Problem to solve
All entries should be copied exactly, none left out.

▽

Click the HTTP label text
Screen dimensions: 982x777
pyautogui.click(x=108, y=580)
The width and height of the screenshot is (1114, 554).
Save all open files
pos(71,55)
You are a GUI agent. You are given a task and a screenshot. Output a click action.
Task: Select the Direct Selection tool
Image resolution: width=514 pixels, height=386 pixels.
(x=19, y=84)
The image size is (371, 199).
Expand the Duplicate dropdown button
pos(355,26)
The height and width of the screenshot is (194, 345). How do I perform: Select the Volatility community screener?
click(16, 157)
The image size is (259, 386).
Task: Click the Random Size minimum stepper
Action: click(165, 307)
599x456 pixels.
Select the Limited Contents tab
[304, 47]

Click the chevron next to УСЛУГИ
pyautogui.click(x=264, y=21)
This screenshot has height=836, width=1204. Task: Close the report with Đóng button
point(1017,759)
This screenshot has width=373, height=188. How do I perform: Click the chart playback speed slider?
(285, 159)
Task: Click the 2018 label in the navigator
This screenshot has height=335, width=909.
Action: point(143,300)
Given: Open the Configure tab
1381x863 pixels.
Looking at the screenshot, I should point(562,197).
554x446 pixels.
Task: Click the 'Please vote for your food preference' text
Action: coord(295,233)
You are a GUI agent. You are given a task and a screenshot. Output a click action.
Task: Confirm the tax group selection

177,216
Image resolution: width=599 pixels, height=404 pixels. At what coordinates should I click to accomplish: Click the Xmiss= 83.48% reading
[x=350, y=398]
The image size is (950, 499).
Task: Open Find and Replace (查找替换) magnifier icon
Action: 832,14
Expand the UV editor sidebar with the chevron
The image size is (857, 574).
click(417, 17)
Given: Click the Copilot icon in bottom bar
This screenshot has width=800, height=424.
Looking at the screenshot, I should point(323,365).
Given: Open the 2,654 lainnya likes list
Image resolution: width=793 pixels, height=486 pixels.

△

The answer
Click the HTTP label text
Screen dimensions: 982x777
pyautogui.click(x=108, y=580)
The width and height of the screenshot is (1114, 554).
Save all open files
pos(71,55)
You are a GUI agent. You are given a task and a screenshot. Output a click action.
Task: Select the Direct Selection tool
Image resolution: width=514 pixels, height=386 pixels.
(x=19, y=84)
The image size is (371, 199).
Expand the Duplicate dropdown button
pos(355,26)
The height and width of the screenshot is (194, 345). How do I perform: Select the Volatility community screener?
click(16, 157)
The image size is (259, 386).
Task: Click the Random Size minimum stepper
Action: click(165, 307)
599x456 pixels.
Select the Limited Contents tab
[304, 47]

Click the chevron next to УСЛУГИ
pyautogui.click(x=264, y=21)
This screenshot has height=836, width=1204. Task: Close the report with Đóng button
point(1017,759)
This screenshot has width=373, height=188. How do I perform: Click the chart playback speed slider?
(285, 159)
Task: Click the 2018 label in the navigator
This screenshot has height=335, width=909.
Action: point(143,300)
Given: Open the Configure tab
1381x863 pixels.
Looking at the screenshot, I should point(562,197).
554x446 pixels.
Task: Click the 'Please vote for your food preference' text
Action: coord(295,233)
You are a GUI agent. You are given a task and a screenshot. Output a click action.
Task: Confirm the tax group selection

177,216
Image resolution: width=599 pixels, height=404 pixels. At what coordinates should I click to accomplish: Click the Xmiss= 83.48% reading
[x=350, y=398]
The image size is (950, 499).
Task: Open Find and Replace (查找替换) magnifier icon
Action: 832,14
Expand the UV editor sidebar with the chevron
The image size is (857, 574).
click(417, 17)
Given: Click the Copilot icon in bottom bar
This screenshot has width=800, height=424.
Looking at the screenshot, I should point(323,365).
Given: Open the 2,654 lainnya likes list
Image resolution: width=793 pixels, height=486 pixels.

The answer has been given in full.